A new research partnership will investigate ways to provide further education and support to teachers already working fulltime in busy, rapidly changing classroom environments.
St Andrews Lutheran College, on Queensland’s Gold Coast, and Southern Cross University will explore together how to support teachers’ ongoing development, in such a way that creates world-class learning environments for students.
“This is a school already delivering quality educational outcomes, wanting to break new ground on the experience for its staff and students,” University co-chief investigator Dr Lana McCarthy said.
“That’s why this is such an exciting opportunity as a research partnership.”
College Acting Principal Darrin Schumacher said St Andrews was attracted to the idea of harnessing the collective capacity of the College and Southern Cross working together.
“A genuine spirit of co-design is at the heart of what we are trying to,” he said. “This will be a true exchange of ideas and understanding – between researchers and our teachers – which we hope will provide a model for how we best support staff in a rapidly changing educational landscape.”
The partnership is being signed amidst a broader national conversation about the practice of teaching and the preparedness of teacher graduates for an increasingly complex world.

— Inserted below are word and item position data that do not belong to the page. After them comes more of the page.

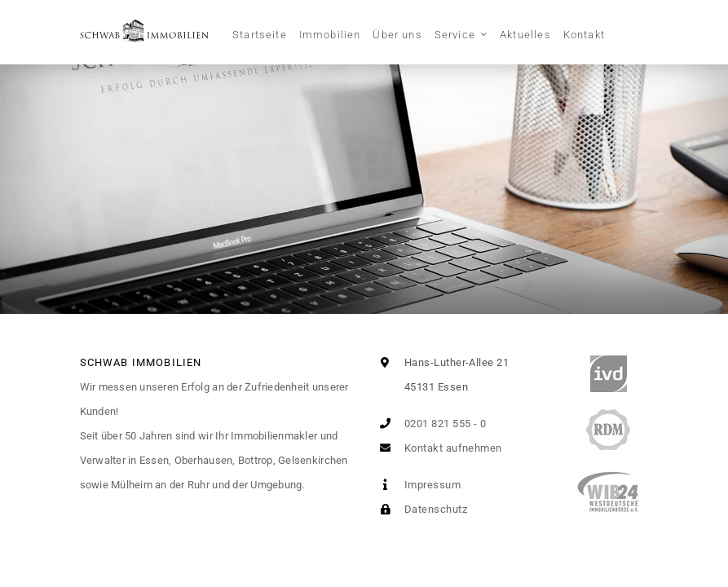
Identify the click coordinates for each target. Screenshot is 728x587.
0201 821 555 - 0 (430, 423)
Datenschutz (420, 509)
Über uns (397, 34)
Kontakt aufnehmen (438, 448)
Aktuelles (525, 34)
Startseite (259, 34)
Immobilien (330, 34)
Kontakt (584, 34)
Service (455, 34)
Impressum (417, 484)
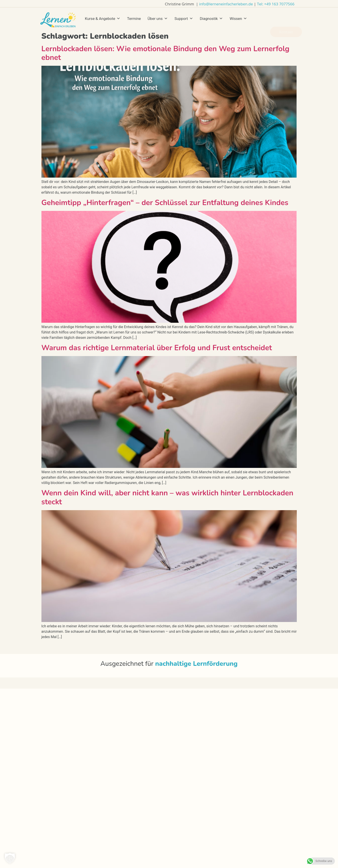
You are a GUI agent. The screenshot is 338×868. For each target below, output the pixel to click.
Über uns (158, 19)
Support (184, 19)
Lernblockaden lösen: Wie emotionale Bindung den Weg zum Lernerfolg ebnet (166, 53)
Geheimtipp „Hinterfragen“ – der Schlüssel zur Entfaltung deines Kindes (165, 203)
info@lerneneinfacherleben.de (226, 4)
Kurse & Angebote (103, 19)
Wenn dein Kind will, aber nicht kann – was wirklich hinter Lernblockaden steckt (167, 497)
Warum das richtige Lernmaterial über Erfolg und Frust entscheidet (157, 348)
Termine (134, 19)
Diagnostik (211, 19)
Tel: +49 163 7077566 (276, 4)
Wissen (238, 19)
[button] (10, 858)
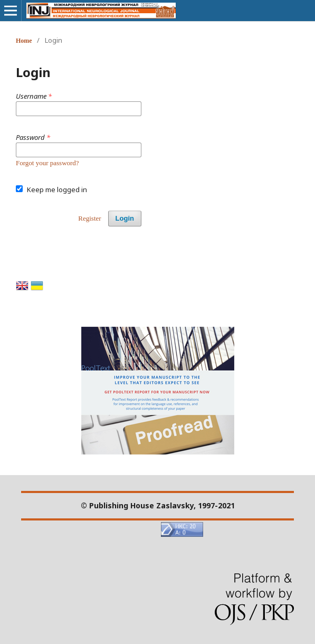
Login (125, 218)
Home (24, 41)
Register (89, 218)
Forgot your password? (47, 163)
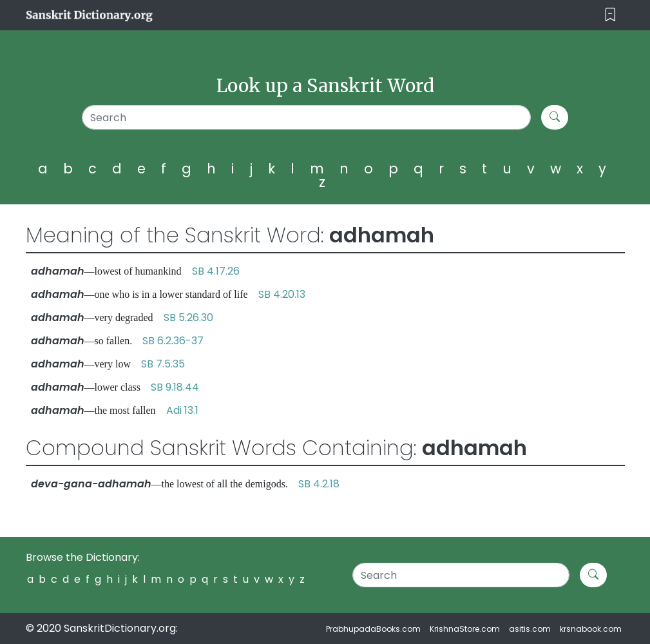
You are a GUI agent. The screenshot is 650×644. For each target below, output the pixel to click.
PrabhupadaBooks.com (373, 629)
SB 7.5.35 (163, 364)
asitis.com (530, 629)
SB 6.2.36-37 (173, 340)
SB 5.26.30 (188, 317)
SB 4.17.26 (216, 271)
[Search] (307, 117)
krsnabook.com (591, 629)
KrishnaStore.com (464, 629)
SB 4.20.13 (282, 294)
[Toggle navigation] (610, 15)
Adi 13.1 (182, 410)
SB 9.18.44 (175, 387)
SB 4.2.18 (319, 483)
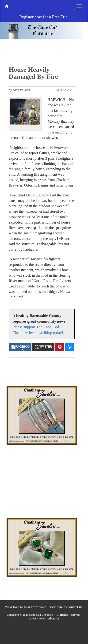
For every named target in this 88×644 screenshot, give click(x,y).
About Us (54, 618)
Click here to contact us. (65, 607)
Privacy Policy (37, 618)
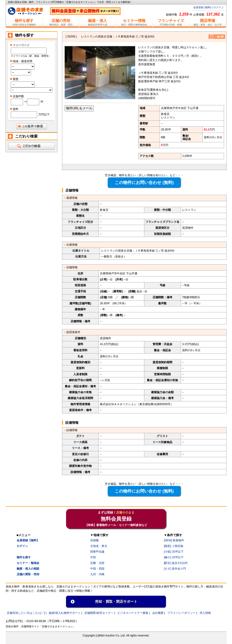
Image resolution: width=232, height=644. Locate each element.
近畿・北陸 (97, 563)
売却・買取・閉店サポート (116, 602)
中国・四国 (97, 568)
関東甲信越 (97, 552)
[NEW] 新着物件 (174, 540)
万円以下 (44, 114)
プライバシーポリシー (181, 613)
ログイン (219, 7)
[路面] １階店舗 (173, 546)
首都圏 (95, 540)
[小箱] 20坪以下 (174, 552)
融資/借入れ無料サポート (65, 613)
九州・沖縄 (97, 574)
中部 (93, 557)
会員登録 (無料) (202, 7)
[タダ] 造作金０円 (175, 568)
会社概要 (158, 613)
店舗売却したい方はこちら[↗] (26, 613)
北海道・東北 (99, 546)
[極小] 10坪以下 (174, 557)
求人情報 (205, 613)
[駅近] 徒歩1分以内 (176, 563)
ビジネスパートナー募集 (133, 613)
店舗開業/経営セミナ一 (99, 613)
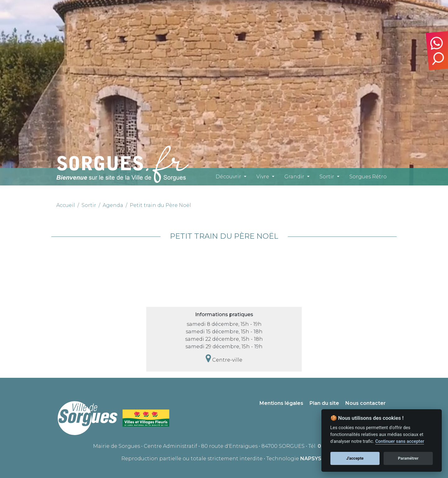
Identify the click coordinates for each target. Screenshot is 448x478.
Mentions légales (281, 403)
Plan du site (324, 403)
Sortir (327, 176)
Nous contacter (366, 403)
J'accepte (355, 458)
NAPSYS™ (313, 458)
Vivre (263, 176)
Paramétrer (408, 458)
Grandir (294, 176)
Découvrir (228, 176)
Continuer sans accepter (399, 441)
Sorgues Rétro (368, 176)
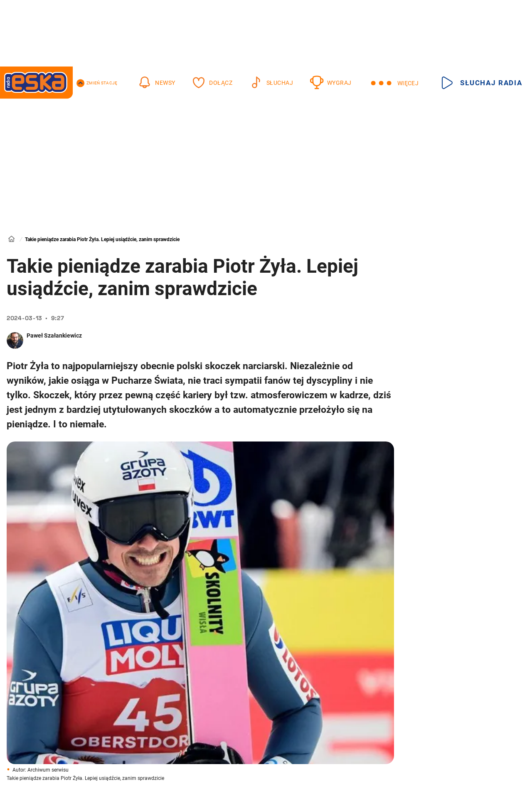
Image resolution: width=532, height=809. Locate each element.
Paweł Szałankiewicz (54, 335)
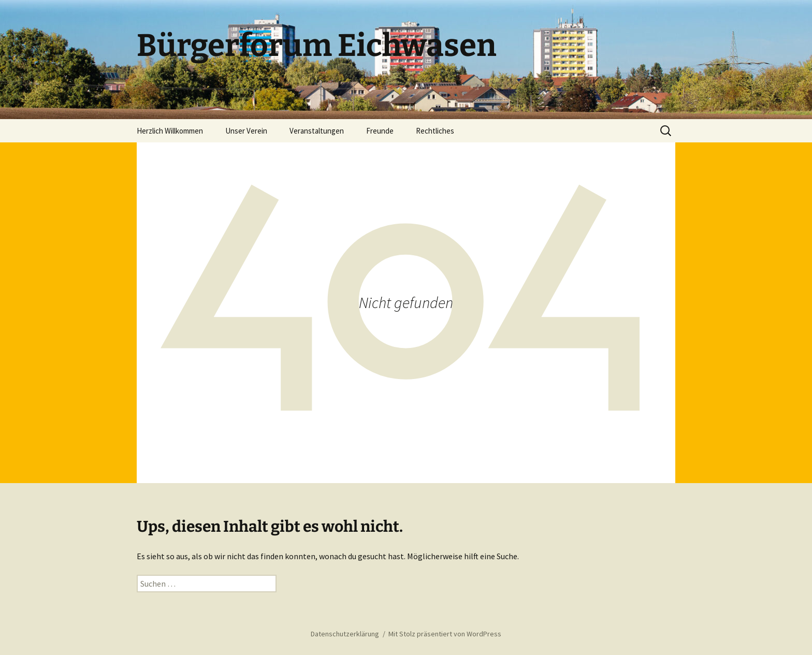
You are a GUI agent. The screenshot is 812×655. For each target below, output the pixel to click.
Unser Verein (246, 130)
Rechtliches (435, 130)
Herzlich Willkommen (170, 130)
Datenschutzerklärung (345, 634)
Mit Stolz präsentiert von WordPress (445, 634)
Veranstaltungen (316, 130)
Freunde (380, 130)
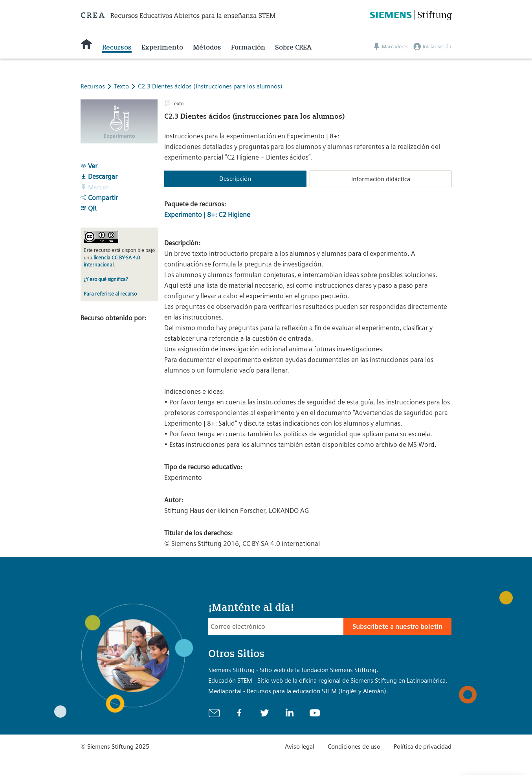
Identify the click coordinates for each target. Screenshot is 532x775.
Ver (89, 166)
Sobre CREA (293, 47)
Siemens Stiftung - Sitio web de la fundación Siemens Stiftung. (293, 670)
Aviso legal (299, 746)
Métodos (207, 47)
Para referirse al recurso (110, 294)
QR (88, 208)
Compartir (99, 198)
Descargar (99, 176)
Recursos (117, 47)
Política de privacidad (422, 746)
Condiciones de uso (354, 746)
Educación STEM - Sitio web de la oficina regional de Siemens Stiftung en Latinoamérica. (328, 680)
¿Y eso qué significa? (106, 279)
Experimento (162, 47)
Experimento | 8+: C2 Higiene (207, 215)
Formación (248, 47)
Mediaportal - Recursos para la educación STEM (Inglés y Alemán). (298, 691)
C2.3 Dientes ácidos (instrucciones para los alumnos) (210, 86)
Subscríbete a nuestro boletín (397, 626)
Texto (122, 86)
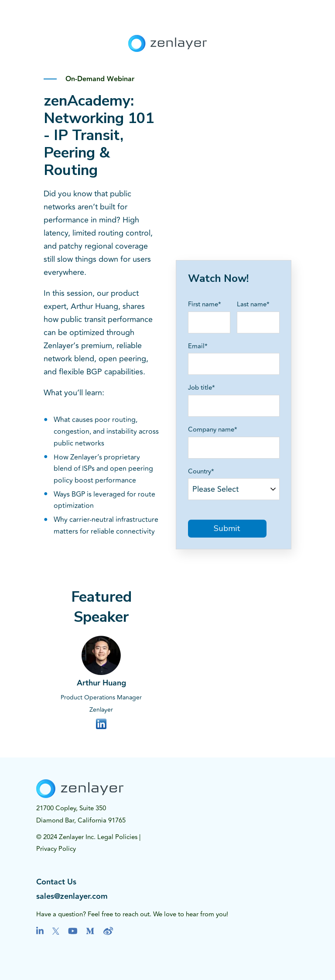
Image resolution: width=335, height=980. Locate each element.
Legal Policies (117, 837)
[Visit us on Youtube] (73, 931)
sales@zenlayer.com (72, 896)
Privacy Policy (56, 849)
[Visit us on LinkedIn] (40, 931)
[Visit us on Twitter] (56, 931)
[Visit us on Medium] (90, 931)
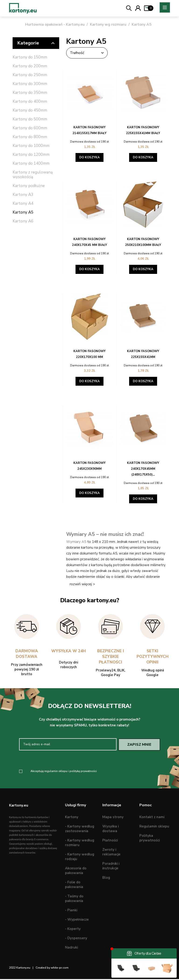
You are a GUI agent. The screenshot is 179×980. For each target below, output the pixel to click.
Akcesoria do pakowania (76, 872)
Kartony (72, 818)
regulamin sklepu (56, 772)
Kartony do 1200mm (31, 154)
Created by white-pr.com (52, 969)
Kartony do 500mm (30, 119)
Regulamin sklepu (154, 827)
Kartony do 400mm (30, 102)
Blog (106, 879)
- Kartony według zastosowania (80, 830)
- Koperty (73, 930)
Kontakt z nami (152, 818)
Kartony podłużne (29, 186)
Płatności (110, 842)
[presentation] (58, 760)
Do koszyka (90, 157)
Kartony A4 (23, 204)
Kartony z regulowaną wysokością (32, 175)
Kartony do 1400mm (31, 164)
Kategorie (36, 43)
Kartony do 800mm (30, 137)
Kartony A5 (23, 212)
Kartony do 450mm (30, 110)
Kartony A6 (23, 221)
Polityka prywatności (149, 839)
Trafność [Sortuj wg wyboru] (90, 53)
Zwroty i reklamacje (111, 853)
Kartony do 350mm (30, 93)
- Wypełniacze (77, 921)
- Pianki (71, 911)
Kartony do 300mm (30, 84)
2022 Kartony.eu (20, 969)
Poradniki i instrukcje (111, 867)
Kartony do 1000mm (31, 146)
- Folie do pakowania (74, 886)
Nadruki (71, 948)
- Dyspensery (76, 939)
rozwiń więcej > (82, 584)
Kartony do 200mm (30, 66)
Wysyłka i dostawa (110, 830)
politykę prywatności (83, 772)
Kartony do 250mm (30, 75)
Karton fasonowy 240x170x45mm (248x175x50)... (143, 469)
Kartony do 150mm (30, 57)
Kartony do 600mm (30, 128)
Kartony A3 (23, 195)
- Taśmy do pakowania (74, 900)
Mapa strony (113, 818)
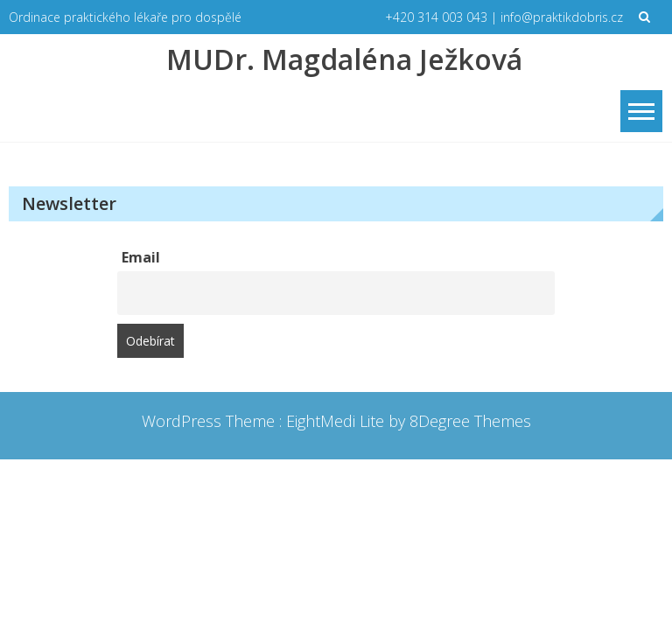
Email (141, 257)
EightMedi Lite (337, 421)
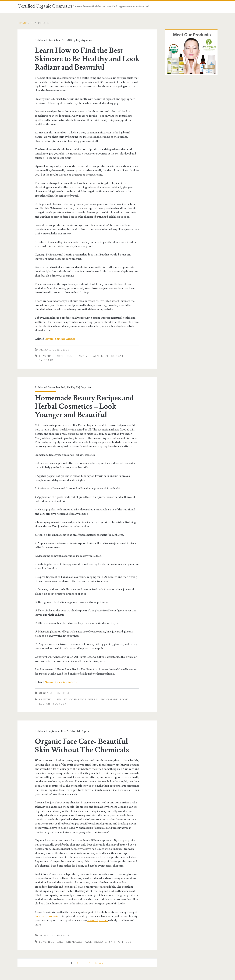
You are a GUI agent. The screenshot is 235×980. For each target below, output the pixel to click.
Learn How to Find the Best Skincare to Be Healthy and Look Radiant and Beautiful (87, 59)
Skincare (46, 360)
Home (22, 23)
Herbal (94, 700)
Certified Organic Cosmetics (45, 6)
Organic (100, 942)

Ongoing professional development is seen as being important in supporting teachers progress their career, but also to stay engaged in the profession.
Dr McCarthy said the Education Faculty’s research centre, TeachLab, was committed to evidence-informed applied research especially done in co-design with educators.
She said Southern Cross had long-held research strengths – particularly in regional settings where the University operated – so brought deep understanding and a distinctive perspective to the work.
“We already have a track record in offering micro-credentials for teachers, because many are already working fulltime,” Dr McCarthy said. “We also have bridging courses which can relatively quickly convey teachers into postgraduate offerings.
“These postgraduate offerings are not only valuable in supporting a teachers’ development, they can be directly linked to career progression.”
University Executive Dean of Education, Professor Amy Cutter-Mackenzie-Knowles, said the research would take place on the cutting edge of a national conversation about university teacher training, national assessment programs and teacher retention.
“We won’t be working in isolation to this broader discussion,” Professor Knowles said. “Rather, we will draw it into the way we are working together to create models which lead the country in supporting teachers and students in extraordinary classroom environments.”